#### [Explore the material]
- 1) Using the Bendigo hotel review below, tell whether each statement agrees with it. Answer yes or no, and quote the words that decide it. (a) Every room at the hotel has a balcony. (b) The queen rooms measure more than 30 square metres. (c) Guests can buy the beds to take home.
- 2) Pick up the Bendigo hotel review after its last sentence and keep writing.
====== Reading passage ======
Read our writer's views on this property below
City meets country Bendigo, in the Victorian Goldfields about two hours north-west of Melbourne, is having its second coming, but it's art, not gold, people are flocking here to discover. Unlike many regional centres, Bendigo has kept its 1850s charm, with many historic buildings and "ghost signs" easily viewable on a short walk around town. For interstate visitors, the town has a bit of a NSW southern highlands feeling, with the weather to match.
Set just outside the town centre (there is free parking, and Lekker bikes and a smartcar for rent), the hotel entrance opens to an open lobby filled with communal tables, where guests can enjoy a local drop from the on-site cafe, a board game or one of the many art books on display. The latest addition to the Art Series Hotels group (the Olsen, Cullen and Blackman are in some of Melbourne's trendiest areas), the hotel takes its name from painter and sculptor Mark Schaller, who has a studio at nearby Elphinstone. Schaller's works adorn the walls in each of the 128 rooms, all of which have balconies, many with panoramic views. Rooms are available in a queen or twin configuration, making it a chic option for a girls' weekend.
Guests come to Bendigo to "do stuff", so don't be alarmed that these rooms are tiny (the queen rooms are 22 square metres). You're not really here to lie about. One consolation for the small room size is there is plenty of storage space, so you don't trip over your things. Bendigo has scorching summers and chilly winters, so the individual heating/cooling systems are a godsend. When it's time to rest and recharge, the Schaller's "workspaces" have plush beds (which guests can buy for home) and funky soft furnishings in eye-popping colours. The functional en suites are stark by comparison, but toiletries by the cheeky Evo brand help distract from the fluorescent lighting.
Be prepared for a dose of quirk. After all, this isn't your standard chain hotel. Free Wi-Fi and espresso makers are standard, while guests who catch the art bug can request some materials to sketch or draw their latest masterpiece. When you're done, hang it on the space-saving pinboard, where you will also find handy information about Bendigo, the hotel and the resident artist. Pack the e-reader, but make sure to flick through the art books and magazines in each room, many featuring the namesakes of the other Art Series Hotels. The minibar has also been given the boutique treatment, with local-ish Castlemaine Rock and T2 tea bags among the treats.
====== Data below ======
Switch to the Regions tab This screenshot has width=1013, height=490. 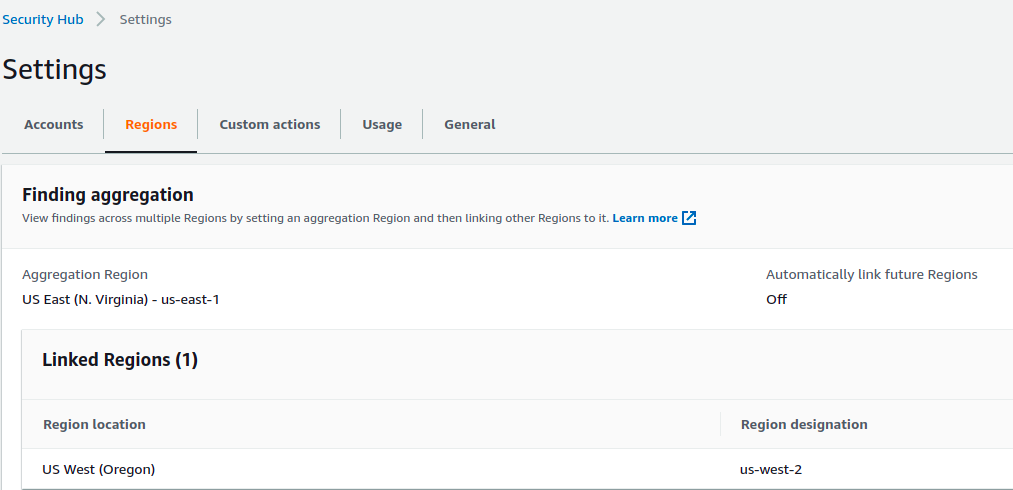(x=151, y=125)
======
#### [Answers for the exercise]
- 1)
(a) Yes: "all of which have balconies"
(b) No: "the queen rooms are 22 square metres"
(c) Yes: "plush beds (which guests can buy for home)"

- 2)
WORTH STEPPING OUT FOR
The Bendigo Art Gallery has been a tourist magnet for more than 100 years but has been drawing a new generation of visitors to its world-class exhibitions, which this winter includes a 350-year retrospective on the history of underwear. The region is also home to established and up-and-coming wineries, and many of their wines can be enjoyed at the Wine Bank on View, inside a beautifully restored building in the heart of town. Sport fans can learn the local game at the grassroots by checking out the Hawks AFL team (not to be confused with the Hawthorn franchise).
The Schaller Studio is the funky hotel Bendigo lacked to help woo the art-loving crowds, and makes a great bolthole for a short stay. It is high on fun and comfort, with very reasonable rates.
HOW TO GET THERE
From Melbourne, take the Calder freeway to Bendigo. Alternatively, by train it is an effortless 1½-hour journey from Southern Cross Station. From Melbourne Airport, take the Calder freeway about 150 kilometres to Bendigo. Follow the signs to Bendigo Hospital and you will find the hotel. Ring ahead for hotel pick-up.
The Schaller Studio, corner of Lucan and Bayne streets, Bendigo, Victoria, costs from $125 a night until August 30, then from $180. Packages are also available. Phone (03)44336100, see artserieshotels.com.au/schaller.
The writer was a guest of Art Series Hotels.